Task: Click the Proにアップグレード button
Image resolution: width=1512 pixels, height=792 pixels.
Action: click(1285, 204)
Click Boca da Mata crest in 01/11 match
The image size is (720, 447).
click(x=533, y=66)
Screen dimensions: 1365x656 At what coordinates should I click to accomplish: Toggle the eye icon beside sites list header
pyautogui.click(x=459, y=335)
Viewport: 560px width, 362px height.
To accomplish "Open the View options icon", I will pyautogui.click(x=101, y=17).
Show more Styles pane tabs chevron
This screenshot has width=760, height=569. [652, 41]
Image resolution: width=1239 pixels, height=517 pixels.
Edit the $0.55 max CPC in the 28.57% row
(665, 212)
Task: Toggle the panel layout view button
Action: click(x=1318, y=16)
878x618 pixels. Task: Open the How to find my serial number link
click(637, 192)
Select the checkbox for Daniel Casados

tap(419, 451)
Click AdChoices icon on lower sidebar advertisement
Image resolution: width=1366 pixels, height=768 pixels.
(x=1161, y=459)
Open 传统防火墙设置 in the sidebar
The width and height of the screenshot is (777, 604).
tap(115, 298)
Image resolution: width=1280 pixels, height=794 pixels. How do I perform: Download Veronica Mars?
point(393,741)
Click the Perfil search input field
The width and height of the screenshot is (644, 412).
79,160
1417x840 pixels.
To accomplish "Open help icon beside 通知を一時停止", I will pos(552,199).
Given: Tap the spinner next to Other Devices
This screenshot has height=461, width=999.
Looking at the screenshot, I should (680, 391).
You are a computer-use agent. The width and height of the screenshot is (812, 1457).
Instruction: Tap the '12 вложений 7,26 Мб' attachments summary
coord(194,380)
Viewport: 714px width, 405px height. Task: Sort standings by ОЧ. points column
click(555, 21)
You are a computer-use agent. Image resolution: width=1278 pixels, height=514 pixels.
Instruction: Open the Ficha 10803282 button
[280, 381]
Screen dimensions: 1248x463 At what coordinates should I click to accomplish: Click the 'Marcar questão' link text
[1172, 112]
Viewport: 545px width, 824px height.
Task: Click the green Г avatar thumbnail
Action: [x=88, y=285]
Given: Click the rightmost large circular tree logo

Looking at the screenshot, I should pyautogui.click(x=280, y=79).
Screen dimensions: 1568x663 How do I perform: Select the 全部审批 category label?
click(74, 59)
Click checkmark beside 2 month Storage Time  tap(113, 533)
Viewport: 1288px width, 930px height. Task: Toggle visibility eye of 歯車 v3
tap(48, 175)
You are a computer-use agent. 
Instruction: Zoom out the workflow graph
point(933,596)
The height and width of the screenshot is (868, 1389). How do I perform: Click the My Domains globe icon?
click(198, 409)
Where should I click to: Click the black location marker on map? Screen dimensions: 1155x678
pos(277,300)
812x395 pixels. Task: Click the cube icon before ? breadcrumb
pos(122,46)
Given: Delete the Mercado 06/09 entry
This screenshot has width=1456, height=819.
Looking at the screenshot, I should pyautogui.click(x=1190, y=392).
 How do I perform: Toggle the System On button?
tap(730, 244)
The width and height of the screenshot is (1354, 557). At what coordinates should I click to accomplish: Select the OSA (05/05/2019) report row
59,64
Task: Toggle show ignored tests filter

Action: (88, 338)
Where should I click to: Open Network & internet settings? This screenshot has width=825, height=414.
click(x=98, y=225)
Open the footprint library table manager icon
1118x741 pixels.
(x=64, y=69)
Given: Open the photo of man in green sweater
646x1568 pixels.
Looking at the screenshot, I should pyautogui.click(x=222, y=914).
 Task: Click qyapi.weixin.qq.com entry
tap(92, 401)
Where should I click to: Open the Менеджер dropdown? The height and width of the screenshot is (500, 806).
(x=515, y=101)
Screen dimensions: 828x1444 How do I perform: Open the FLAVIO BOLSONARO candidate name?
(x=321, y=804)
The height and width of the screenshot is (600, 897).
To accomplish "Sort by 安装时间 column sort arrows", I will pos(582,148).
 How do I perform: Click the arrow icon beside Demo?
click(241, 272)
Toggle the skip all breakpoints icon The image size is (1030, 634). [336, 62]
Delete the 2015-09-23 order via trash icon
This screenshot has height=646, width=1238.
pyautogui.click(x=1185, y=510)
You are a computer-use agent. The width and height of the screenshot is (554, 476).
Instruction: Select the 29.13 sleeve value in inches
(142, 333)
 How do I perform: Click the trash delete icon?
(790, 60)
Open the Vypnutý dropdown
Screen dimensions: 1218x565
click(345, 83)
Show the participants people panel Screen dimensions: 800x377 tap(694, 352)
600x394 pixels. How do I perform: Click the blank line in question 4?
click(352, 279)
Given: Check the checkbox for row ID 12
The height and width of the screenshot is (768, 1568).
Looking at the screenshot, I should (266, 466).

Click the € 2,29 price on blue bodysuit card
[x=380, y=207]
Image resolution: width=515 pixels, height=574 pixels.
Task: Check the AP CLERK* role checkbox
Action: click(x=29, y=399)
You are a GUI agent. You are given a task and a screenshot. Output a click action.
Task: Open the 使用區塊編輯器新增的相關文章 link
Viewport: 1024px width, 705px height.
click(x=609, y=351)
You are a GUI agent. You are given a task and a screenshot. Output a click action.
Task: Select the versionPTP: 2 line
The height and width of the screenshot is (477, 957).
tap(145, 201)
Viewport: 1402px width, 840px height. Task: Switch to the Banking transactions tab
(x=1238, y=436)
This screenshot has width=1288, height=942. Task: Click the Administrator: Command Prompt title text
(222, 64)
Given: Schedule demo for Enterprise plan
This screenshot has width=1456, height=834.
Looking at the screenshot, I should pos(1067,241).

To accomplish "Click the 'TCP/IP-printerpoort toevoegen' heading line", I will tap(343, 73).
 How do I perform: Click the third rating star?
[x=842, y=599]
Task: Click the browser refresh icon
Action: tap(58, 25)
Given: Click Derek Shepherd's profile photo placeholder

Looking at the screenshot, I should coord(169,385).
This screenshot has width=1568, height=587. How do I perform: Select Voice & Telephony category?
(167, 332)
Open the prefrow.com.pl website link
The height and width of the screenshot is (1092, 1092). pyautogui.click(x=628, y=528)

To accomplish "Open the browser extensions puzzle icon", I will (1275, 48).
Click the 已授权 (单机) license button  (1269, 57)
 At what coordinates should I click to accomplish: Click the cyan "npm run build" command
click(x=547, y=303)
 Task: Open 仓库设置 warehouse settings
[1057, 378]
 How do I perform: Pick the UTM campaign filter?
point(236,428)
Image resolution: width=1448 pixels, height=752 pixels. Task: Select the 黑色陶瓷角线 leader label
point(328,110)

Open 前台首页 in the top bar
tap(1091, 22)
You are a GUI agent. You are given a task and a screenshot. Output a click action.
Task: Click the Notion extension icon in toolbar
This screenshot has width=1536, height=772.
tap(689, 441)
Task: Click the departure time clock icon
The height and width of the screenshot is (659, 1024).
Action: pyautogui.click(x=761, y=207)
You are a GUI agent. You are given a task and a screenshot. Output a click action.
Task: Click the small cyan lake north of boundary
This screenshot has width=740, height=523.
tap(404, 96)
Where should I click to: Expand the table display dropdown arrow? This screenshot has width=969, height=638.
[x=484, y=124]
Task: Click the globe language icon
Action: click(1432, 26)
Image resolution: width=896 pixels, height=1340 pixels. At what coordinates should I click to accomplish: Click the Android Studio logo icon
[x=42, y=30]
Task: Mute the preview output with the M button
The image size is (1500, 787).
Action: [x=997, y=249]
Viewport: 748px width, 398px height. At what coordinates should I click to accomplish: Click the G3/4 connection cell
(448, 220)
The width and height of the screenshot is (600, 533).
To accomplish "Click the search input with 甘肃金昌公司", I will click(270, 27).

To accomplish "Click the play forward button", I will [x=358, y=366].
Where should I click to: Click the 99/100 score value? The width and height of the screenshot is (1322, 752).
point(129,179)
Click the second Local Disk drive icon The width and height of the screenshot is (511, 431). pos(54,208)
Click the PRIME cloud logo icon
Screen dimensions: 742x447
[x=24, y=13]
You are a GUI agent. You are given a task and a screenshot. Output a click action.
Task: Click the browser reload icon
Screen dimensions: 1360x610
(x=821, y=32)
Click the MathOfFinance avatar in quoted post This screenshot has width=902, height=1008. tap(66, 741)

### [Task brief]
Each line in the listing above that includes the word "computer" needs to be copied out.

### [Written reply]
You are a computer-use agent. The width and height of the screenshot is (812, 1457).
You are a computer-use agent. Image resolution: width=1278 pixels, height=514 pixels.
You are a computer-use agent. 
You are a computer-use agent. The width and height of the screenshot is (554, 476).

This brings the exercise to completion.